One of our panelists (not mom) was in the frontier area a year ago, where most of the drone attacks occur.  Shameless dishonorable uber-cowards are in charge of those.

Mom was prepared to give a much longer talk, not an 8 minute lightning talk.  She got the audience interested, talking about our bus trip from Peshawar, with what amounted to a teaser or trailer (like a movie preview).  She did bring in her hero Ghaffer Khan, and did so again during the panel discussion.

As the off-duty chauffeur I ducked out to a liquor store during part of that getting Smirnoff's vodka and Bailey's irish cream.  Yes, I was escaping being social around then.  I get upset by these stupid ape-like creatures sometimes, though I'm one of them.  Is misanthropy "self hating" or more "alienating" or are these two the same?  Existentialists should discuss this question.

We and the Afghanis think the same way about the low-life scumbags who murder by remote control.  War criminals.  Like Nazis.  They'll be vilified for decades to come, in children's books, in museums, in history books.  Like the thugs running Gitmo (the puppet US presidents are helpless against them).

Neither we nor the Afghanis on the line had any easy solutions to recommend.  The militaries of the world have the weapons and use them to extort from less well armed civilians.   Or at least that's what the disreputable militaries are doing.

They perhaps have no choice, given they have no real skills or marketable talents other than stealing from others at gunpoint.  The education system has let us all down.

Let's be clear these Afghanis were as disgusted by Taliban violence as any brand name violence.  All brutal violence is ugly and stupid and hurtful (the antithesis of "sexy" except in Hollywood movies and uncool gringo TV) -- on that most religions can agree, despite their own track records.

Thursday, October 03, 2013

DC Withdraws from Governance

DC appears to be bowing out.

They call it a "government shutdown" meaning when I went to a Library of Congress website, I got this message:

Library of Congress

Due to the temporary shutdown of the federal government,
the Library of Congress is closed to the public and researchers beginning October 1, 2013 until further notice.

All public events are cancelled and web sites are inaccessible
except the legislative information sites and

So does this mean the Pentagon is no longer refilling its aircraft carriers with BP? No, of course not.

The Pentagon runs with or without the Feds as it's controlled by the private sector which uses DC as a sham, to give people the illusion of a Federal democracy among some 48 states in North America.

When democracy shuts down, the occupations (e.g. of Hawaii, Okinawa... Afghanistan) and permanent base construction proceeds apace.
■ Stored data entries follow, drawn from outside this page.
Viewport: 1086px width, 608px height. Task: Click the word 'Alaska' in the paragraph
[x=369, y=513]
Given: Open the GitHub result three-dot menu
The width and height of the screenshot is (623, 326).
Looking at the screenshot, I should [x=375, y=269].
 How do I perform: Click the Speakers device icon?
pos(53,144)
Mostly just civilians are affected.

DC is telling the world it no longer needs or wants to be taken seriously as a center of governance.

We get it.  That's been obvious for some time.
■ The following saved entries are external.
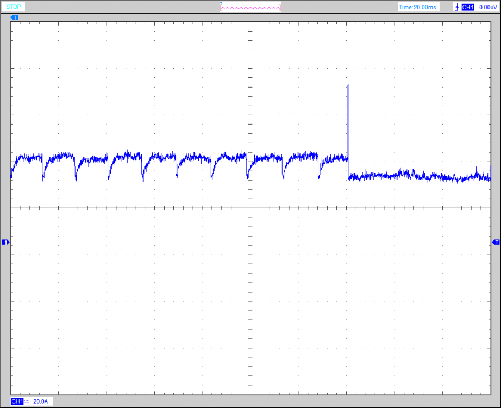501x408 pixels.
Task: Select the waveform memory overview thumbnail
Action: pos(251,8)
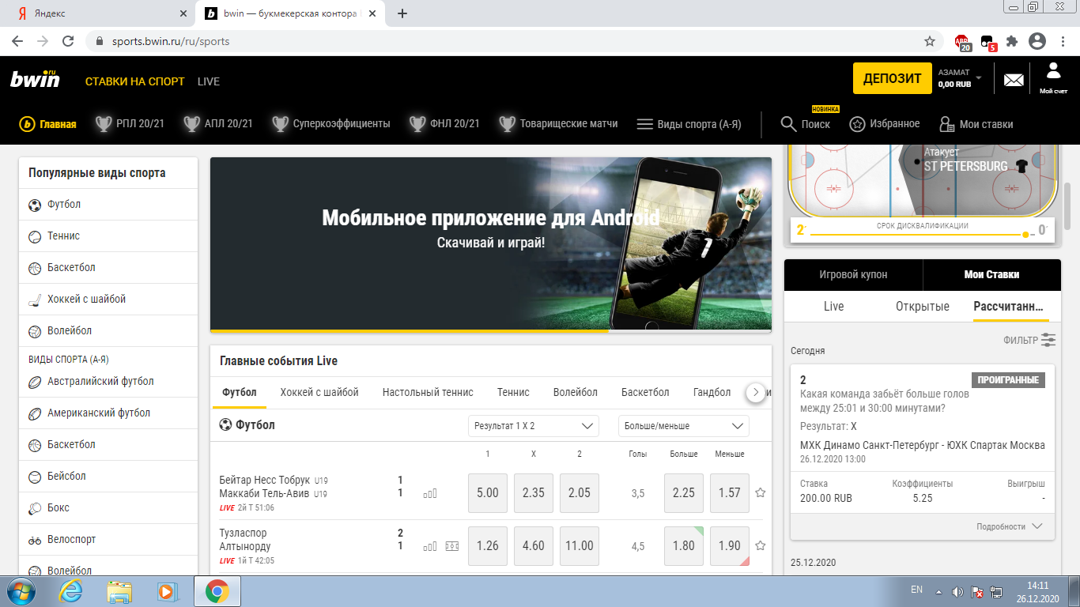Open the Result 1 X 2 dropdown
This screenshot has width=1080, height=607.
click(534, 426)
Washington DC has been in the process of de-legitimizing itself for quite awhile, starting aggressively with the Nixon Administration.
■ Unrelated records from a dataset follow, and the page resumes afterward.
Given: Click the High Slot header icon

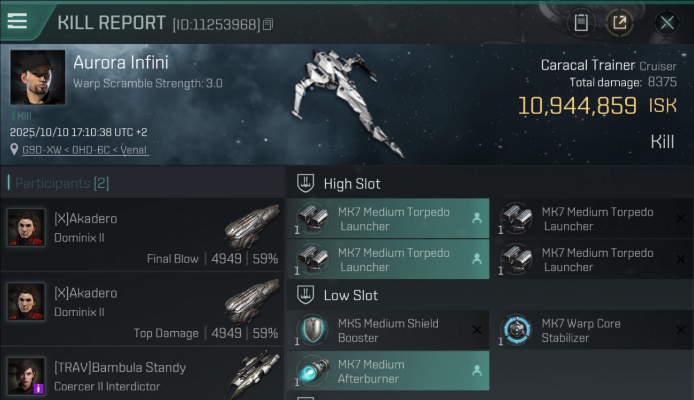Looking at the screenshot, I should 305,183.
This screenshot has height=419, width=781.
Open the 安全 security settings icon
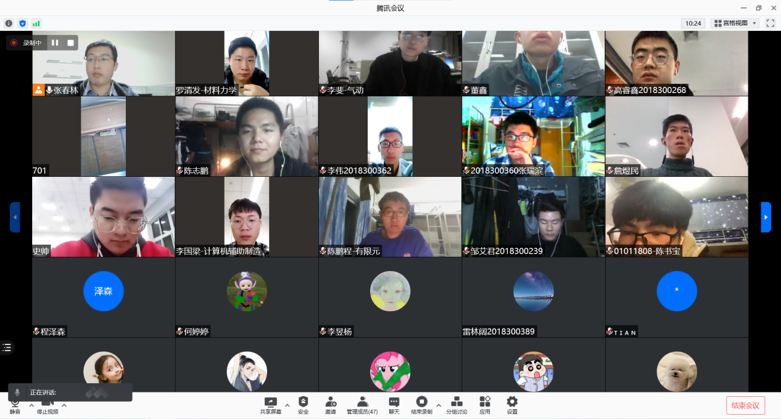[x=303, y=404]
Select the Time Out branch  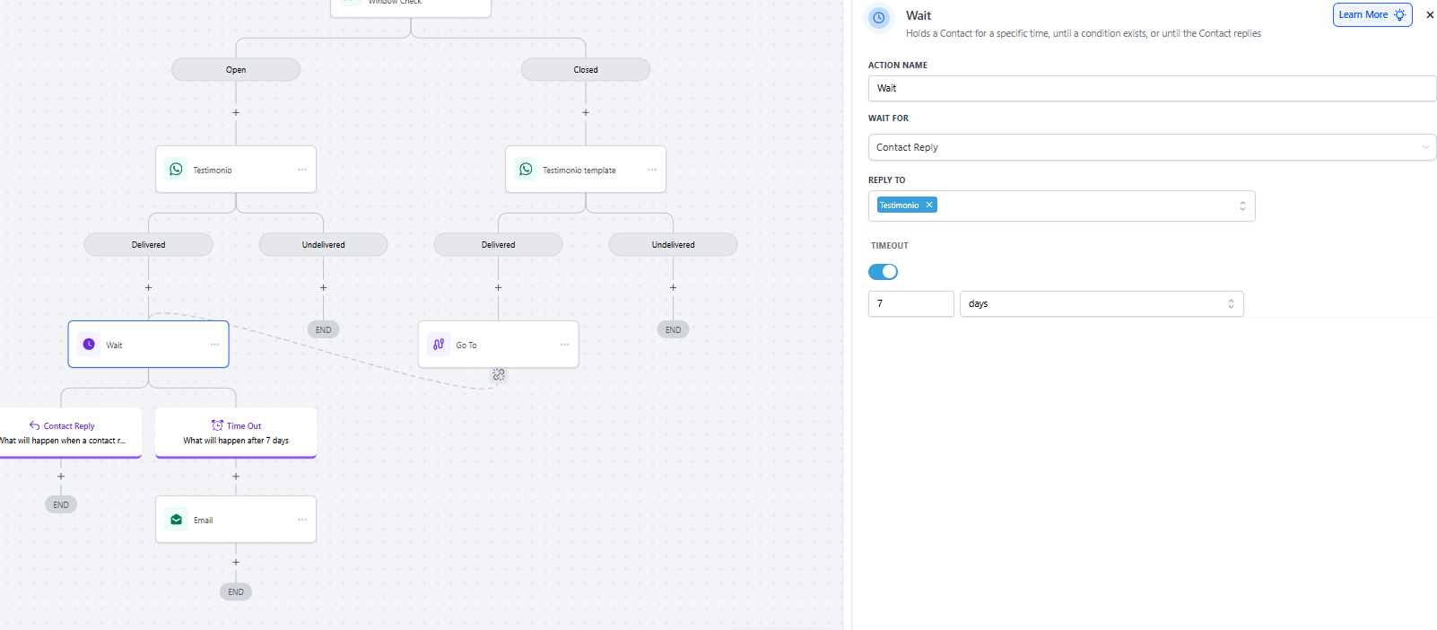[x=236, y=433]
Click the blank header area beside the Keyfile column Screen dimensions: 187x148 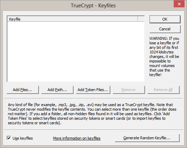(141, 19)
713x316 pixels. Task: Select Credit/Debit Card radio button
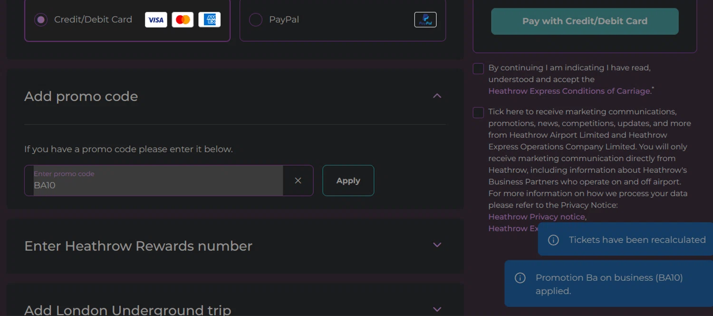pos(41,20)
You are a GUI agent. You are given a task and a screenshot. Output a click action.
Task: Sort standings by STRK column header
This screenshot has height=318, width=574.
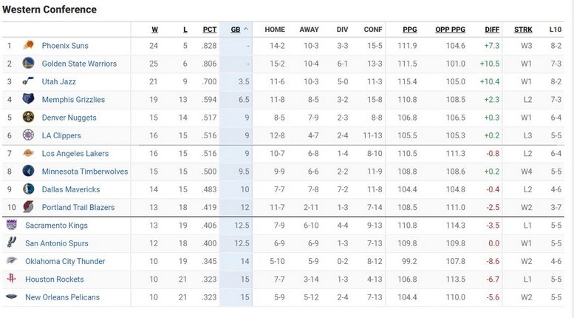click(x=523, y=30)
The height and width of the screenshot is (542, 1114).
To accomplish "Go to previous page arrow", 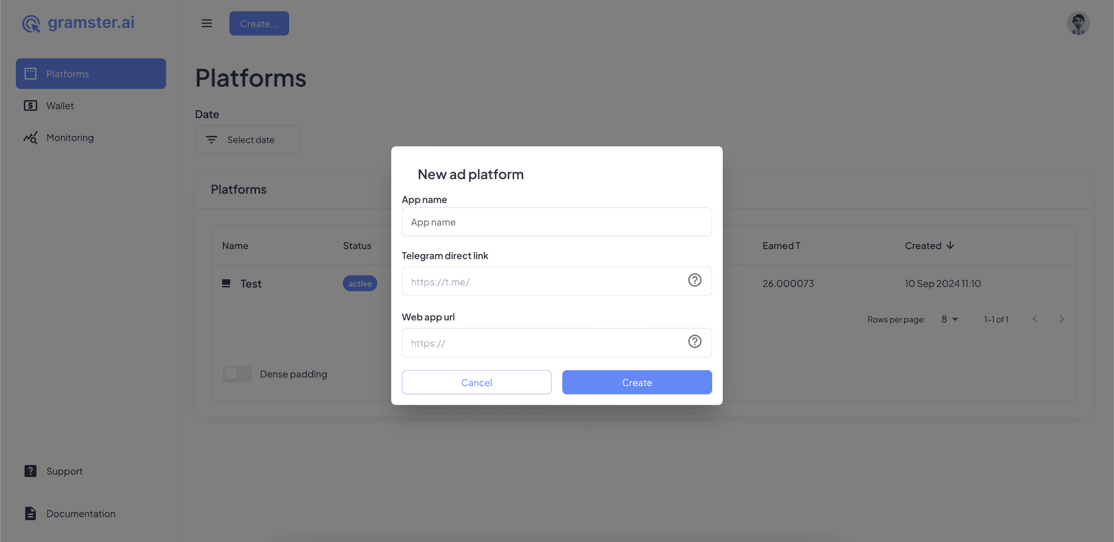I will tap(1034, 319).
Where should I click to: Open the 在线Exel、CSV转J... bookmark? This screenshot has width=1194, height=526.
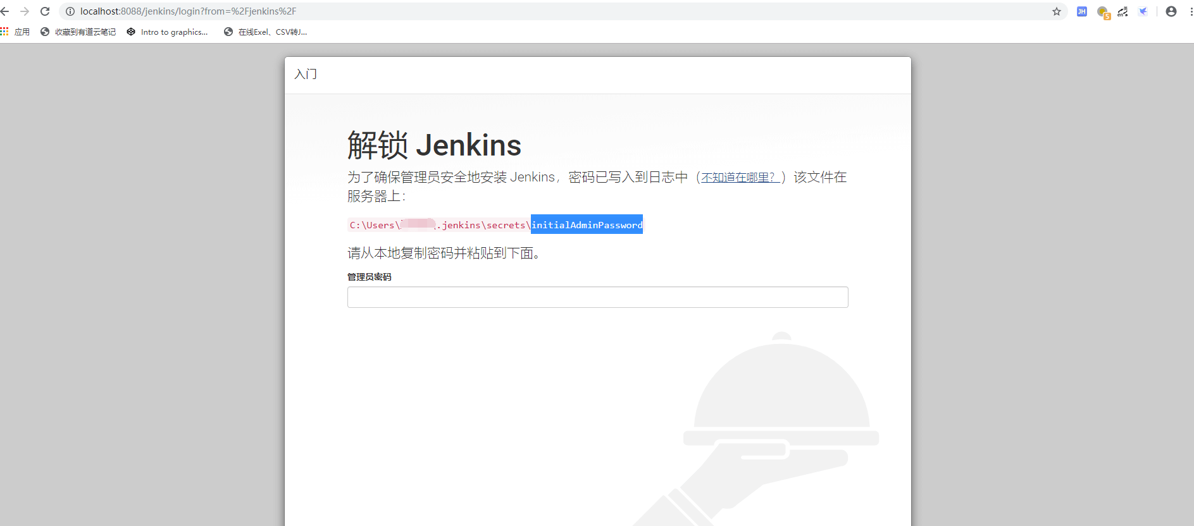point(265,32)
The question is:  when DC starts up its sorry show again, will anyone care?   Sure, many will.  It takes awhile to lower expectations so completely.

Switching medical services to other circuits would seem to be in order.  The MD community, doctors without borders, must be in high gear.  Shall we appeal to the UN for disaster relief?

The rumor is whole departments are soon to disappear, FEMA among them -- or am I reading the wrong sources?  We'll need more foreign aid and care packages than we're already getting.

Ever since the end of WW2 there's been a lot of cannibalization going on, as tax-funded research and development was privatized and spun off.

At some point, you go below critical mass and the whole thing just dies.  There've been lots of rehearsals.

How about the US Post Office, who or what will replace that?  We may not be able to take junk mail for granted anymore.  But what about pay checks?  Electronic transfers?

Do we need to designate a new capital city?  How about LA?

When they turn the ignition key will it start up again?  Under new management maybe.  These clowns can't be trusted with the Library of Congress, that much is obvious.